§ WERKINSTRUCTIES
Beantwoord met de tekst over de parlementaire enquête de volgende vragen.
1. Uit hoeveel Kamerleden bestaat een enquêtecommissie doorgaans?
2. Welke straf kreeg Hubert Möllenkamp voor zijn leugen tegenover de enquêtecommissie?
3. Welk onderzoek van de Tweede Kamer kostte minister Benk Korthals in 2002 de kop?

§ PAGINAFRAGMENT
+--

Parlementaire enquête: ook leren van fouten
Een parlementaire enquêtecommissie is het zwaarste middel dat de Tweede Kamer kan inzetten om zijn taak als controleur van de regering uit te oefenen. Het gaat er niet alleen om misstanden aan de kaak te stellen of zaken op te helderen en vast te stellen wie verantwoordelijk was. Het is ook de bedoeling te leren van de fouten die zijn gemaakt.
Bij de ondervragingen door parlementariërs komen altijd nieuwe feiten boven water, stelt de Tweede Kamer op zijn website. Een enquêtecommissie bestaat doorgaans uit vijf tot acht Kamerleden uit zoveel mogelijk fracties. Zij worden bijgestaan door enkele ambtenaren.
De getuigen die de commissie oproept, zijn verplicht om te verschijnen. Dat geldt ook voor ministers en staatssecretarissen. De getuigen staan onder ede. Ze kunnen worden vervolgd voor meineed als blijkt dat ze niet de waarheid hebben gesproken. Dat overkwam bijvoorbeeld woningcorporatiebestuurder Hubert Möllenkamp, die tegenover de enquêtecommissie loog dat hij nooit steekpenningen had aangenomen. Möllenkamp kreeg daarvoor drie jaar cel.
De verhoren zijn openbaar en kunnen weken duren. Die openbaarheid kan soms pijnlijk zijn voor de getuigen. Zo barstte toenmalig minister Hanja Maij-Weggen ooit in tranen uit tijdens een verhoor door de commissie die de Bijlmerramp onderzocht. Maar openbaarheid hoort nu eenmaal bij de enquête, vindt de Kamer.
Recente parlementaire enquêtes gingen over het functioneren van woningcorporaties en het debacle met de hogesnelheidstrein Fyra. Een roemruchte enquête als die naar de zogeheten paspoortaffaire luidde in de jaren tachtig de val van bewindslieden in. Ook in 2002 gebeurde dat nog eens, met minister Benk Korthals. Het onderzoek door de Tweede Kamer naar de bouwfraude kostte hem de kop.

+--

§ RUWE GEGEVENS
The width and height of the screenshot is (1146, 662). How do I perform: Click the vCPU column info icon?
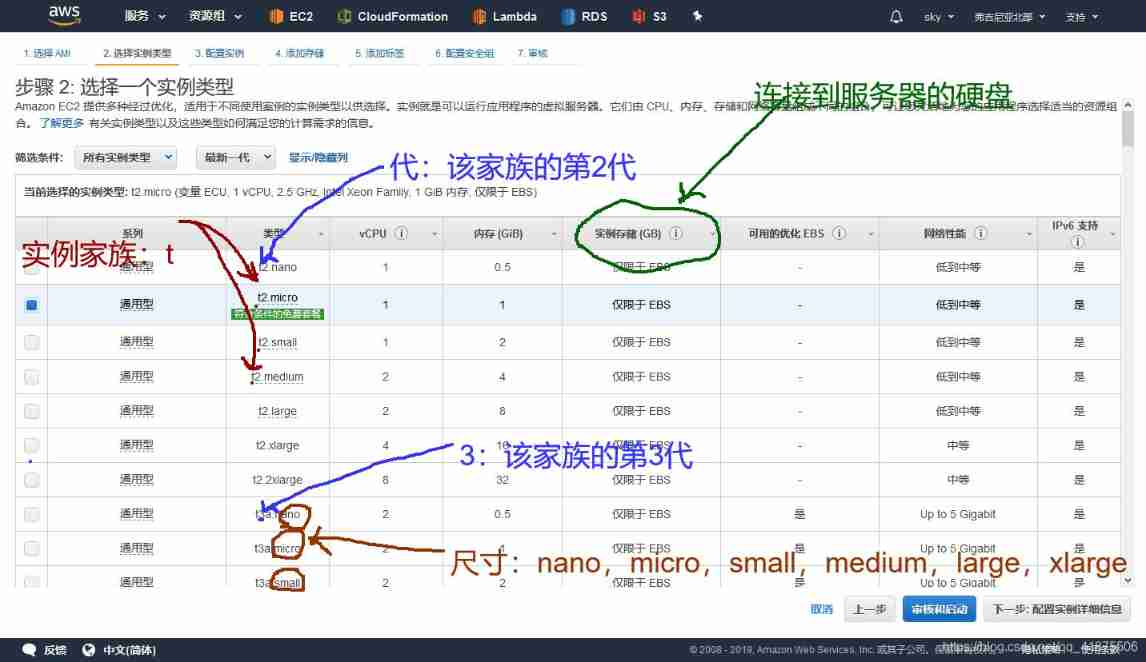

+--

§ OPLOSSING
1. Een enquêtecommissie bestaat doorgaans uit vijf tot acht Kamerleden.
2. Hubert Möllenkamp kreeg drie jaar cel.
3. Het was het onderzoek naar de bouwfraude.